Budynek byłego hotelu jest odtwarzany niemal od podstaw. Zostały z niego same ściany. Trzeba uzbroić się w cierpliwość, czekając na zrealizowanie prac remontowych. Planuje się, że inwestycja zostanie zakończona pod koniec 2009 lub na początku 2010 roku. Wszystko zależy od postępu prac, które na razie są sprawnie wykonywane. W budynku powstanie około 20 mieszkań jedno- i dwupokojowych. Znajdzie się w nim także miejsce na mały ośrodek zdrowia, w którym przewidziane są dwa gabinety lekarskie.
W zeszłym roku mieszkania otrzymało 5 rodzin, teraz szanse na nowy lokal ma aż 20, jednak zapotrzebowanie jest dużo większe. Lista chętnych stale rośnie. Ludzie się niepokoją, że mieszkania zostały już podzielone. Miejscowy radny, Henryk Łoposzko dementuje krążące plotki i uspokaja - mieszkania będą dzielone dopiero wtedy, gdy budynek zostanie oddany do użytku. - Stanie się to nie wcześniej niż za rok.

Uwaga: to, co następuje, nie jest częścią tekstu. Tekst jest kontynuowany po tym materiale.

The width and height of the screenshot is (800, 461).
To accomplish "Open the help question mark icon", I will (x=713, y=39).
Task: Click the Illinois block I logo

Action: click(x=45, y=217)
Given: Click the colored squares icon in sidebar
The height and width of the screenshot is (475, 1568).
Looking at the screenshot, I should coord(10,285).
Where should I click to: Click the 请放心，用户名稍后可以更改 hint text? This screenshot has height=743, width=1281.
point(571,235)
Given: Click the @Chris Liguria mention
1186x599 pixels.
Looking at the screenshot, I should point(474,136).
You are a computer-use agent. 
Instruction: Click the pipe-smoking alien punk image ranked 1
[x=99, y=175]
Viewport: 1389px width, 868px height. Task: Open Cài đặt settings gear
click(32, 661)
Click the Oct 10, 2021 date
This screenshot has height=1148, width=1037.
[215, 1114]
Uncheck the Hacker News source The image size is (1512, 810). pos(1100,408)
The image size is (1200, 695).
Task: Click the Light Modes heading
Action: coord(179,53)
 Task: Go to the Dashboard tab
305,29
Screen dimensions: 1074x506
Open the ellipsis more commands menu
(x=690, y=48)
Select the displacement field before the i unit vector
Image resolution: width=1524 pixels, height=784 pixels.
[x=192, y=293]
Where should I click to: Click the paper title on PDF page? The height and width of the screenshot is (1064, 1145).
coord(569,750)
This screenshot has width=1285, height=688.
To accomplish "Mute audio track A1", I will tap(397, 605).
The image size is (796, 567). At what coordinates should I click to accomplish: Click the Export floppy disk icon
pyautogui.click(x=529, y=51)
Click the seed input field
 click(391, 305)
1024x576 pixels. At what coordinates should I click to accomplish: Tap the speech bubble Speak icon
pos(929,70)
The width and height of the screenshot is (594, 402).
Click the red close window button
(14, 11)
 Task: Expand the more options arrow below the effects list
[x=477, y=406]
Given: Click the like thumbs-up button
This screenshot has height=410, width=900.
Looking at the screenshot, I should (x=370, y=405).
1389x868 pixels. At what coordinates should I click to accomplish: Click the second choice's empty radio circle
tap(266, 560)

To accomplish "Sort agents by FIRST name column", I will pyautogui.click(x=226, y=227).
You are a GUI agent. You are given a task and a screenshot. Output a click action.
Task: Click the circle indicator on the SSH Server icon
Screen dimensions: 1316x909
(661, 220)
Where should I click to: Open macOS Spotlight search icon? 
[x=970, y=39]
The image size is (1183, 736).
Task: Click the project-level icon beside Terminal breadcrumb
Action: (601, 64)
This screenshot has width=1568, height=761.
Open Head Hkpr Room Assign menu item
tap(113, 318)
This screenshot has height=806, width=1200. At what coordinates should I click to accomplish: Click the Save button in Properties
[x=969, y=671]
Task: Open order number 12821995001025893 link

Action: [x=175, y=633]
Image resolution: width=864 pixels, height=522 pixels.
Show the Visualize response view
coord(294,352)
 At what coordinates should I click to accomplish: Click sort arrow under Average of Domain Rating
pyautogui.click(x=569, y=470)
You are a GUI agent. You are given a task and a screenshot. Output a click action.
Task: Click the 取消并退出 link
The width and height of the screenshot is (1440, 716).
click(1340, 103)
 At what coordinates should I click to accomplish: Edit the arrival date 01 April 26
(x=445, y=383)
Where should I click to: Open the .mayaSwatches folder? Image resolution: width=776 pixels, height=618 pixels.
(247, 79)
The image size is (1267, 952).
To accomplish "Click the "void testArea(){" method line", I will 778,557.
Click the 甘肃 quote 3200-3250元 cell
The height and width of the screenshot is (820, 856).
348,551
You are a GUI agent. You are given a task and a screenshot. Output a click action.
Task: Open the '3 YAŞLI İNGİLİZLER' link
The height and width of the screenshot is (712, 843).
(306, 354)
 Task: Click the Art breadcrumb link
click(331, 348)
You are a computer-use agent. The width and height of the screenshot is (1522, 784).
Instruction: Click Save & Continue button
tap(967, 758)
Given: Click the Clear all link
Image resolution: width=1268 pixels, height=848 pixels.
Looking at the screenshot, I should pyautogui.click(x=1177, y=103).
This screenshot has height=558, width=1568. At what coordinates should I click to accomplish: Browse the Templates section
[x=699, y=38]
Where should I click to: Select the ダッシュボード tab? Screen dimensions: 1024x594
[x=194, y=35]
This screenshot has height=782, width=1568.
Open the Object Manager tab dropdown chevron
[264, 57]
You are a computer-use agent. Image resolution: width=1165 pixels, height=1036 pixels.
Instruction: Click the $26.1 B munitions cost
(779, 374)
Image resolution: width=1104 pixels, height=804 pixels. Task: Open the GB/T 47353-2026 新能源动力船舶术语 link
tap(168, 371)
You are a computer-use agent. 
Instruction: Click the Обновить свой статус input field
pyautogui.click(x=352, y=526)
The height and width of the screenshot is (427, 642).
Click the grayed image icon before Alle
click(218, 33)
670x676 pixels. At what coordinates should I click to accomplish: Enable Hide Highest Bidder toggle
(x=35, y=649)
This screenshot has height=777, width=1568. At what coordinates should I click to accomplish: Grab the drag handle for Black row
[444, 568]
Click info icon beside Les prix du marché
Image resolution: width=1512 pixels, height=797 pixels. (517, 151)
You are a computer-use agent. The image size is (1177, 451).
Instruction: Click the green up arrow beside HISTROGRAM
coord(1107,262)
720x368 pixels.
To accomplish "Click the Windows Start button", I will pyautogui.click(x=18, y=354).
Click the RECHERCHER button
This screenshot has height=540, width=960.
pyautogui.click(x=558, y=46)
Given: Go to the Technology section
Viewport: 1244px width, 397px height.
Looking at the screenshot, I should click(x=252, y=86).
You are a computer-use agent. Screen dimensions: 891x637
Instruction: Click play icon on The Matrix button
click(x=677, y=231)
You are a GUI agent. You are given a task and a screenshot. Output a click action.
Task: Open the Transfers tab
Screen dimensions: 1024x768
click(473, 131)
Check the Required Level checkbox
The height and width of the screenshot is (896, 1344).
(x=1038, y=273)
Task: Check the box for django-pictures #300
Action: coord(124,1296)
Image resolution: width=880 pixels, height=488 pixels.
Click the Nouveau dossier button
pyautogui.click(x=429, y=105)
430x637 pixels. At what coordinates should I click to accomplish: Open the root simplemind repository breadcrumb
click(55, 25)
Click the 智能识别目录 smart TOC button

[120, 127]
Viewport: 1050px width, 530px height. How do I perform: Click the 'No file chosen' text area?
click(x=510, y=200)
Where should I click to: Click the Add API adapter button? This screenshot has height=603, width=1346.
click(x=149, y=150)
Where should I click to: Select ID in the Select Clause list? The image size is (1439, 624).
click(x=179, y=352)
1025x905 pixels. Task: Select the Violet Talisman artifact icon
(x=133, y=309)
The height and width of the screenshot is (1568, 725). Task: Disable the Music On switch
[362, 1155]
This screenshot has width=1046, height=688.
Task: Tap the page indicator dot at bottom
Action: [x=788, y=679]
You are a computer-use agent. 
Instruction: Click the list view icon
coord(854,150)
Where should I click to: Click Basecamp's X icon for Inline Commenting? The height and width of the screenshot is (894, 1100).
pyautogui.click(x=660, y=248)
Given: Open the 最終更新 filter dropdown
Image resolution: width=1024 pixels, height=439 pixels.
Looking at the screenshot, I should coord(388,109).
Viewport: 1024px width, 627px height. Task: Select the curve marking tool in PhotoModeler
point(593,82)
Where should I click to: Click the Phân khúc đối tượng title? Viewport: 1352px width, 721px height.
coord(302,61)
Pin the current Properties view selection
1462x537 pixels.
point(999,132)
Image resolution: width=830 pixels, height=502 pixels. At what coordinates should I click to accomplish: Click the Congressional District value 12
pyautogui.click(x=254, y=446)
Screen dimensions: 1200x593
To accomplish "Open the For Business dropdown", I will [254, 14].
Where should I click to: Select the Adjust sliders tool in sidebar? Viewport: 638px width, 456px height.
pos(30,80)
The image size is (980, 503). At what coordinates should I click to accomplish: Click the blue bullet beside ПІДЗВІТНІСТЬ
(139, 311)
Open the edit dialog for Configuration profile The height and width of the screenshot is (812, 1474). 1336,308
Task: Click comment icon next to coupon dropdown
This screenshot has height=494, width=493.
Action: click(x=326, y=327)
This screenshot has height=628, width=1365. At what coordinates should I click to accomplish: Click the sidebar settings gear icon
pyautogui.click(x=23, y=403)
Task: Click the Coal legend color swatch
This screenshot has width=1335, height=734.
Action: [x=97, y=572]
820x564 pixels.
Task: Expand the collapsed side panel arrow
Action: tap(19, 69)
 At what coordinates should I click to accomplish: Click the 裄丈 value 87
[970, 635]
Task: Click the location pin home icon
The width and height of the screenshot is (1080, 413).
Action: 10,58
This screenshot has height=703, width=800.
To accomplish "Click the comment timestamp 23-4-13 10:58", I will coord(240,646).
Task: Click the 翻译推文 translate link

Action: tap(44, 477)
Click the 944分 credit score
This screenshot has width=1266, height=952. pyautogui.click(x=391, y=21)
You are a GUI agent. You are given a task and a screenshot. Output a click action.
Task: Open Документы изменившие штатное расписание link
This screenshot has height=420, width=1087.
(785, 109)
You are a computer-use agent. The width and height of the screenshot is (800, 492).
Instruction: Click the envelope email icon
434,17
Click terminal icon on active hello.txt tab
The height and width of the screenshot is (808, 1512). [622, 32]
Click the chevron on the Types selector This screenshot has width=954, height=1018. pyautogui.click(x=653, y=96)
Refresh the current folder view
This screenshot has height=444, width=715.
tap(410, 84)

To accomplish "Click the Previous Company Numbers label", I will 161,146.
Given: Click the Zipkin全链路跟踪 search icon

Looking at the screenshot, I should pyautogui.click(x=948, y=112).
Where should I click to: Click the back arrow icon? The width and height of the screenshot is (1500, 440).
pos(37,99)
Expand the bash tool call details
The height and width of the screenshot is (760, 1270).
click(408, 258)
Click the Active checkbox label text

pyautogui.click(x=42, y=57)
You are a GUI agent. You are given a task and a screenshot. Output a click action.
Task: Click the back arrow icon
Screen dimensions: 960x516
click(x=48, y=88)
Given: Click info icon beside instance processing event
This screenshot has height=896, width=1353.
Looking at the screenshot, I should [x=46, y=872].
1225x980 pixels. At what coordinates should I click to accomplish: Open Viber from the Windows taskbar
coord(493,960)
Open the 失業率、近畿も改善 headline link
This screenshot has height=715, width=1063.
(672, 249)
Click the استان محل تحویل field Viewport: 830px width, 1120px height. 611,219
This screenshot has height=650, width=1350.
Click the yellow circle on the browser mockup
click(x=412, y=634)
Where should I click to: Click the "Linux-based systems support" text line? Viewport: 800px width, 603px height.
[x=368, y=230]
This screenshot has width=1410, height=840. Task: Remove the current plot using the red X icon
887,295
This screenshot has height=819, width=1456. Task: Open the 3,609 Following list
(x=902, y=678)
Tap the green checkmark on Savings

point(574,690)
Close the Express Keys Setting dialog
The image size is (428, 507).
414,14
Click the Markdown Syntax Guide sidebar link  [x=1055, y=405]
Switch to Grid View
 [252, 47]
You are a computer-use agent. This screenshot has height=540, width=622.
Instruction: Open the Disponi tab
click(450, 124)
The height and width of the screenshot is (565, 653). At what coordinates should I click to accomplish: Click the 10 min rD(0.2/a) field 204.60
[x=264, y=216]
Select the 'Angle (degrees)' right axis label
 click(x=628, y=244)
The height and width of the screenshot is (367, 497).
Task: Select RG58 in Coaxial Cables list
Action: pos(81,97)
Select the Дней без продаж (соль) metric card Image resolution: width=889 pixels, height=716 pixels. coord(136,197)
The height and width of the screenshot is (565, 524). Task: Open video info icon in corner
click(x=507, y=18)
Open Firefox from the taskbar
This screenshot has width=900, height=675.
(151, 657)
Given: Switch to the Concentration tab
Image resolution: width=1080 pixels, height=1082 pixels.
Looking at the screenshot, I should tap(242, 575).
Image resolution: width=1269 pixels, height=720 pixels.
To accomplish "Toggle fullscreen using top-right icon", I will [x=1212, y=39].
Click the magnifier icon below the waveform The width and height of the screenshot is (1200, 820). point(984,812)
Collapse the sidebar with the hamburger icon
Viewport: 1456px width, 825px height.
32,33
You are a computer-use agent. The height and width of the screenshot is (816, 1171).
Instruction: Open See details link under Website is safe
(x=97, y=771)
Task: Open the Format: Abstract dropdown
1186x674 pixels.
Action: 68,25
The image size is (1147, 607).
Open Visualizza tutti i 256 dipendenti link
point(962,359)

Podkomisja mieszkaniowa sukcesywnie jeździ do wszystkich chętnych. Na podstawie zebranego przez nią wywiadu decyzję o przyznaniu danym rodzinom mieszkań podejmie wójt gminy w porozumieniu z podkomisją – tłumaczy Henryk Łoposzko.
Podkomisja będzie brała pod uwagę przede wszystkim obecne warunki mieszkaniowe osób, które starają się o miejsce w remontowanym budynku. Największe szanse mają te rodziny, które żyją w trudnych warunkach i od dłuższego czasu oczekują na nowe lokum. Jedno jest pewne, nic nie zostało jeszcze podzielone i każdy, kto złożył podanie, ma szanse otrzymać nowe pomieszczenie.
- Budynek będzie bardzo ładny, stanie się wizytówką Pustkowa Żurawskiego. Cieszę się, że udało się go zagospodarować i to zgodnie z obecnymi potrzebami – mówi Henryk Łoposzko, dodając że są już plany, by tworzyć kolejne mieszkania. Trzeba jedynie cierpliwie czekać.